When 1 is returned, the algorithm output matches the actual (God’s) truth and solves CD correctly. Thus, returning 1 indicates that the problem has been solved correctly by the algorithm using F. 0 is returned if either

  • \(\exists e^x_h\) such that \(e^x_h\rightarrow e^*_i|_E = 1 \wedge e^x_h\rightarrow e^*_i|_F = 0\) (denoting a false negative), or

  • \(\exists e^x_h\) such that \(e^x_h\rightarrow e^*_i|_E = 0 \wedge e^x_h\rightarrow e^*_i|_F = 1\) (denoting a false positive).

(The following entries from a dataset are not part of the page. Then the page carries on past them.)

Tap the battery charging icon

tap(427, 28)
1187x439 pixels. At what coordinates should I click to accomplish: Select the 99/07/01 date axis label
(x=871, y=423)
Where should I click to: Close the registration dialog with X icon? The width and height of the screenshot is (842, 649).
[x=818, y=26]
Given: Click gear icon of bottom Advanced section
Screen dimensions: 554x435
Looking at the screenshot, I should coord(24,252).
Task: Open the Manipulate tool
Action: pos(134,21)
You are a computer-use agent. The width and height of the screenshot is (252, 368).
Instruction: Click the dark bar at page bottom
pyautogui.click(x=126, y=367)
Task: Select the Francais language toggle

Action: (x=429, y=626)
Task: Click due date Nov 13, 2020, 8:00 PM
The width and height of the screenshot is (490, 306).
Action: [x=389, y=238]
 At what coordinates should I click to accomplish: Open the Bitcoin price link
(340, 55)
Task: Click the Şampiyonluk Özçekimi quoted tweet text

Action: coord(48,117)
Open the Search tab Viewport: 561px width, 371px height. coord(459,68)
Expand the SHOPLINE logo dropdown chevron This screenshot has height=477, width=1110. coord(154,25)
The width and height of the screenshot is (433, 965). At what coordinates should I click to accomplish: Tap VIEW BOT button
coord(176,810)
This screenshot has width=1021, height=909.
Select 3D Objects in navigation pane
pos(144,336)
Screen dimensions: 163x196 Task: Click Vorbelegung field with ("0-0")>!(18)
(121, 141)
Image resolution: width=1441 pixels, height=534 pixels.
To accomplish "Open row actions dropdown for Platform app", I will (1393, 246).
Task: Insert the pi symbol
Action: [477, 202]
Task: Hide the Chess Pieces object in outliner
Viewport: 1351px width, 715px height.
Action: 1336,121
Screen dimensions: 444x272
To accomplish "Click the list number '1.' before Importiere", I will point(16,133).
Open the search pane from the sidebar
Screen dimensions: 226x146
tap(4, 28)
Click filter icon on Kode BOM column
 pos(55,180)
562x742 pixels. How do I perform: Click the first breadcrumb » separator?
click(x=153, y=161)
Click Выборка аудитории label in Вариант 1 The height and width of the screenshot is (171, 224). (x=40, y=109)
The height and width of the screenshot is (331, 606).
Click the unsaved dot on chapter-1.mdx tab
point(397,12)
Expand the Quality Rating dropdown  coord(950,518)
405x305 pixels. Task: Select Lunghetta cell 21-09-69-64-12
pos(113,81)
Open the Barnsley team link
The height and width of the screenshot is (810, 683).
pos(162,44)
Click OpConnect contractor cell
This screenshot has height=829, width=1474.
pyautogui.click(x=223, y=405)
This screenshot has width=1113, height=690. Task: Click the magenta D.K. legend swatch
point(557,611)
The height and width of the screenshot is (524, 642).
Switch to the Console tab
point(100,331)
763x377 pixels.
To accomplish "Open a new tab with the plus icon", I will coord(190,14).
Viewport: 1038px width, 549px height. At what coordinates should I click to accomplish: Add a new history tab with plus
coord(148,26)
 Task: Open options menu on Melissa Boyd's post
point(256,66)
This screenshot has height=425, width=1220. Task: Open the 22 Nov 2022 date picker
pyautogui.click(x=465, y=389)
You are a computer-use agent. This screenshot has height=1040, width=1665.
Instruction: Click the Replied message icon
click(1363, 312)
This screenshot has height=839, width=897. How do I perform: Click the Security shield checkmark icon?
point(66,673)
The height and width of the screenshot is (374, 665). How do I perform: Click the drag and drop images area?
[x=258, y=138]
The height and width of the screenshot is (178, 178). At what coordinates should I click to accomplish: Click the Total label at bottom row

In our first solution, we use the Replicated State Machine (RSM) approach [16] and vector clocks in the algorithm for causality detection. We can show that F at a correct process can be made to exactly match E, hence there is no possibility of a false positive or of a false negative. The RSM approach works only in synchronous systems. In a system with n application processes, the RSM-based solution uses \(3t+1\) process replicas per application process, where t is the maximum number of Byzantine processes that can be tolerated in a RSM. Thus, there can be at most nt Byzantine processes among a total of \((3t+1)n\) processes partitioned into n RSMs of \(3t+1\) processes each, with each RSM having up to t Byzantine processes. By using \((3t+1)n\) processes and the RSM approach to represent n application processes, the malicious effects of Byzantine process behaviors are neutralized.

Another approach is as follows. A generic transformation from Byzantine failures to crash failures for synchronous systems can be applied [1], this requires \(t< n/3\). The possibility of correct Byzantine-tolerant causality detection would be implied by the possibility of correct crash-tolerant causality detection.